Rewrite iostream sinks

[snnn]

This refactoring addresses fundamental issues with Unicode and cross-platform compatibility in our logging sinks. The previous implementation, which relied on C++ iostreams, was not robust enough for a library like ONNX Runtime that must operate correctly in diverse host environments. For example, it does not work at all in python on Windows. When you run onnx_backend_test_series.py on Windows, you will see logs like:

It looks weird that every char has an extra space after that. However, it is not a display issue. It is a character encoding issue.

Background

Several alternative approaches were considered and rejected due to significant drawbacks:

• The std::wcout and _setmode Trap: A common method for printing Unicode on Windows is using std::wcout after switching the stream's mode to a Unicode format (e.g., _O_U16TEXT) with _setmode. This approach is unsuitable for a library for two critical reasons:

  • It breaks the host application: Once the stream mode is changed, standard multibyte functions like printf will no longer work correctly on that stream. As a library, ONNX Runtime cannot make such a disruptive global change.
  • It is incompatible with Python: When used from Python, the stdout and stderr streams are often set to O_BINARY mode. This binary mode is fundamentally incompatible with std::wcout, which relies on text-mode translations, rendering it unusable.

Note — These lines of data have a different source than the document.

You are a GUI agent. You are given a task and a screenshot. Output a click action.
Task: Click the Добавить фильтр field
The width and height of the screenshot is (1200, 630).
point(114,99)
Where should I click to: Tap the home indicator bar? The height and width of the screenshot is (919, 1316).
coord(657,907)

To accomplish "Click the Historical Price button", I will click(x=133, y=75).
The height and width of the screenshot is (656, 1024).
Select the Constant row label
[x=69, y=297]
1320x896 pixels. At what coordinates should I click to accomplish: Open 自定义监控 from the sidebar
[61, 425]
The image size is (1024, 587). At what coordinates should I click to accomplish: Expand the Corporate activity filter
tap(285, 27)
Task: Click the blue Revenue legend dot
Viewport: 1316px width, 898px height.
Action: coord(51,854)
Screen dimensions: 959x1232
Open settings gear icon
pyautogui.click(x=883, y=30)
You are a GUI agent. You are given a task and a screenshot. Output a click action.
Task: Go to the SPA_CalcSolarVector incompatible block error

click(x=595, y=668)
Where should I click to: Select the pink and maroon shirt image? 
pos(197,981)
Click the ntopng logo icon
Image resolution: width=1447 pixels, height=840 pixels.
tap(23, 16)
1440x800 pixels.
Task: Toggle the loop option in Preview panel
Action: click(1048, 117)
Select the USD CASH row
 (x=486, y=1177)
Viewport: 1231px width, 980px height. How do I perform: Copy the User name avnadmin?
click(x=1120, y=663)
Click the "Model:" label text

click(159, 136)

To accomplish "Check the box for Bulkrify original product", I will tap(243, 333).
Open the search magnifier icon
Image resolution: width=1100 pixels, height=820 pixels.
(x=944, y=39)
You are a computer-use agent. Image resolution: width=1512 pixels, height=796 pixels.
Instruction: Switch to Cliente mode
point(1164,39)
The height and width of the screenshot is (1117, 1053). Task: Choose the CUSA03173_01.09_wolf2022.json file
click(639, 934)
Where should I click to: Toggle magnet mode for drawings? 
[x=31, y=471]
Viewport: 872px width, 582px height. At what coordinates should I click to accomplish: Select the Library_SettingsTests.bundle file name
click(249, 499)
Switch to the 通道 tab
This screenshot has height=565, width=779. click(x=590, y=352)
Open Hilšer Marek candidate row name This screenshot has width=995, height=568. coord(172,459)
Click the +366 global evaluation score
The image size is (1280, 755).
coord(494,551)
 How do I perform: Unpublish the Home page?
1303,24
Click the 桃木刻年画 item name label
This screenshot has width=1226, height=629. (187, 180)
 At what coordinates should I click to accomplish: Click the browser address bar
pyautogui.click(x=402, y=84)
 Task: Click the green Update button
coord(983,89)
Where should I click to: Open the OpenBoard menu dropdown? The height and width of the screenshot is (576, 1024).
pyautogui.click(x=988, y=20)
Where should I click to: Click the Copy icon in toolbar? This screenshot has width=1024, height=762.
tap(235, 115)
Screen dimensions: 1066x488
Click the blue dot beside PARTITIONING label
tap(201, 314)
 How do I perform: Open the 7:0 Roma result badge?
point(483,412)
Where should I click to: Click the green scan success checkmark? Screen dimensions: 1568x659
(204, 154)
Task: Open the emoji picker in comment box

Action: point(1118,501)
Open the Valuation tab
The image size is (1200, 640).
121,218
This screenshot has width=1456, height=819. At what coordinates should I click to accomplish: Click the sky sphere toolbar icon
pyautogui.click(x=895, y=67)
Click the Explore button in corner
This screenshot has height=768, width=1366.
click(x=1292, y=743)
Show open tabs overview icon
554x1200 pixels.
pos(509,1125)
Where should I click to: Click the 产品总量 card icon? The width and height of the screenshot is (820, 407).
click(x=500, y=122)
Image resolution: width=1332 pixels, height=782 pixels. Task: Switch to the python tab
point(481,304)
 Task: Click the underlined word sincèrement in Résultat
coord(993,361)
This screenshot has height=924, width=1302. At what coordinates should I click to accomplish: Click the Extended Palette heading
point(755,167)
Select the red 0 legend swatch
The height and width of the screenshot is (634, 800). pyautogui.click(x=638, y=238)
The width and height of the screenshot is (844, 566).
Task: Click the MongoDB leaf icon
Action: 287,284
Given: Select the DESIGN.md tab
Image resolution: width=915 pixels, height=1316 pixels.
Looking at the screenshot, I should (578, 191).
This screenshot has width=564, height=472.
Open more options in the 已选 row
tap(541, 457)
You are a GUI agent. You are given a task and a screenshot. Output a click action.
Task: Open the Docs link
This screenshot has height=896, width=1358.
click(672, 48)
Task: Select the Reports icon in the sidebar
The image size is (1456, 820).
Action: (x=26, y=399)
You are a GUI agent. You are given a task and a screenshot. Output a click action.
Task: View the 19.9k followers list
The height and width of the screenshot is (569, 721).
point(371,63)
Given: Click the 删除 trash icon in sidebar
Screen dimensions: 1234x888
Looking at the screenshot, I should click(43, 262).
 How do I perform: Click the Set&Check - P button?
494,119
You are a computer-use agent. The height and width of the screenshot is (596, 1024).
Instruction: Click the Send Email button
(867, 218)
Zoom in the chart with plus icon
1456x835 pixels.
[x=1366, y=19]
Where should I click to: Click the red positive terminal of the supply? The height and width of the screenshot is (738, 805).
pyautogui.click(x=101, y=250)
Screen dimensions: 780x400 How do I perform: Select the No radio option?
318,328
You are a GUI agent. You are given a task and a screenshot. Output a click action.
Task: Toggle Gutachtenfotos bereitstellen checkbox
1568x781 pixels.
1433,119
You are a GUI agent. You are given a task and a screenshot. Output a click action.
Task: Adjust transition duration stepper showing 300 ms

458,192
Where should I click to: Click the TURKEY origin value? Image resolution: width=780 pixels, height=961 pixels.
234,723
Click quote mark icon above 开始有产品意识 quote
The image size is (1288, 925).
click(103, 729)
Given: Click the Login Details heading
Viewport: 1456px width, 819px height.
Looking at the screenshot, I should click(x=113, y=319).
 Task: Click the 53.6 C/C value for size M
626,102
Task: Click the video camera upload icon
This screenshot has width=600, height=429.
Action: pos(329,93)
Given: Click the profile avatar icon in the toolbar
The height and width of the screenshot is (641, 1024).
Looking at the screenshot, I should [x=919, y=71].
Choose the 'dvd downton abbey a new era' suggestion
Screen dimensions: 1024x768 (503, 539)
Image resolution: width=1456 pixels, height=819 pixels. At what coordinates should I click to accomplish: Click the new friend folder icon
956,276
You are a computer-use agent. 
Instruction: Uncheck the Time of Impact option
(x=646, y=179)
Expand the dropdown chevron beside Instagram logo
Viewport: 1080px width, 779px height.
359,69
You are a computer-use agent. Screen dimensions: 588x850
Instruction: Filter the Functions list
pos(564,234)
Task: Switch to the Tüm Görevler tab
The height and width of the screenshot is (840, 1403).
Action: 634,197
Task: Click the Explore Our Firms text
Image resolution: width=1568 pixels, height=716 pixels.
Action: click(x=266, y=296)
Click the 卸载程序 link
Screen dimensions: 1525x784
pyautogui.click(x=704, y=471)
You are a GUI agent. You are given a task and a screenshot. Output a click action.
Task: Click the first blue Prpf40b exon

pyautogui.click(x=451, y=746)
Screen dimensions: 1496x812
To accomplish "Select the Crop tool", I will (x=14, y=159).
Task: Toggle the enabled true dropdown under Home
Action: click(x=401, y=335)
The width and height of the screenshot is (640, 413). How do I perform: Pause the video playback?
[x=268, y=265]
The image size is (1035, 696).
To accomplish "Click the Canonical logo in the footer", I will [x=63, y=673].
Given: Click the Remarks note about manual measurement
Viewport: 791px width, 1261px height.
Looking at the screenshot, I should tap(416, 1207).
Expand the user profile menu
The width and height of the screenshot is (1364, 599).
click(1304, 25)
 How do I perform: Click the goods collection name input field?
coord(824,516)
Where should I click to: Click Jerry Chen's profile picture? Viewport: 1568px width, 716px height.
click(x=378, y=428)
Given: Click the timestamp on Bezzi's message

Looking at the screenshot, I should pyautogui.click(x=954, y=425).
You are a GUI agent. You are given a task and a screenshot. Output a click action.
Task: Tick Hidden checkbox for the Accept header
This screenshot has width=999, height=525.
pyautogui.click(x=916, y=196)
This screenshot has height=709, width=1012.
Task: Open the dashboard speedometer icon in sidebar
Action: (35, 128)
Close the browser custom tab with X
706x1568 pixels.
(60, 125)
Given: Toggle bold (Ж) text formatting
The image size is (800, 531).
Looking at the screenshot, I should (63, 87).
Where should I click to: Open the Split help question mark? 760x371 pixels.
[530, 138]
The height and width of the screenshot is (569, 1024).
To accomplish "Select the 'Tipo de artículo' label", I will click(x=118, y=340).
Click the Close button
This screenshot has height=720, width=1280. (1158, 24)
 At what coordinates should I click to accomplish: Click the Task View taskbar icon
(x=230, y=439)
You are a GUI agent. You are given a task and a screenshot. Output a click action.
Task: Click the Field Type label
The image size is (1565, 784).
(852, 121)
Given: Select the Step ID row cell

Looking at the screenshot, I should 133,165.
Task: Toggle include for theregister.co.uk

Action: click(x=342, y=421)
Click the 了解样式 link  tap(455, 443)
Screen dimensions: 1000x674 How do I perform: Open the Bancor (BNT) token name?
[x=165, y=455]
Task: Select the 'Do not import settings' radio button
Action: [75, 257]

• Per-Call Mode Switching and Race Conditions: One might consider switching the stream's mode to Unicode before each write and switching it back immediately after. While this avoids a permanent global change, it introduces a significant thread-safety issue. If two threads—one from the host application and one from ONNX Runtime—attempt to write to stdout concurrently, the output will likely be garbled anyway. More importantly, we cannot assume that no two threads will use the same stream concurrently, and making such an assumption would lead to race conditions between the mode-switching calls themselves. A library must not impose such threading constraints on its host.

• The Limitations of Multibyte APIs (ANSI Code Pages): Using the multibyte -A versions of the Windows API is also not a viable solution for modern applications.

  • Legacy Technology: ANSI code pages are a legacy concept from the 1990s. Modern applications are strongly encouraged to use Unicode, as all modern Microsoft products and APIs use it internally (as UTF-16).
  • Data Loss and Incompatibility: Each ANSI code page is limited to a specific block of 256 characters, making it impossible to represent text from multiple languages simultaneously (e.g., Cyrillic and Greek). This leads to data loss and "mojibake" (garbled text) when characters are not in the active code page.
  • No Universal Coverage: There are many languages and scripts for which no suitable code page exists. The code page model fundamentally cannot handle the full breadth of Unicode.

Main changes:

1. Refactored OStreamSink:

• The platform-specific OStreamSink and WOStreamSink have been consolidated into a single, unified OStreamSink class using C-style FILE* streams.
• On Windows, the sink now checks if it is writing to an interactive console.
  • If it is a console, it uses the Win32 WriteConsoleW API to ensure correct Unicode rendering without altering stream modes or affecting other threads.
  • If the output is redirected to a file, it writes the standard UTF-8 string directly, which is the expected behavior for files.
    Modernized FileSink:

2. The FileSink has also been rewritten to use C-style file I/O (fopen, fprintf, fclose) for consistency and control.
   The constructor now uses the modern std::filesystem::path for file paths and std::mutex for thread safety.

C-style FILE* streams were used instead of C++ iostreams because the C functions have less layers. For example, we do not need to consider the impact of imbue.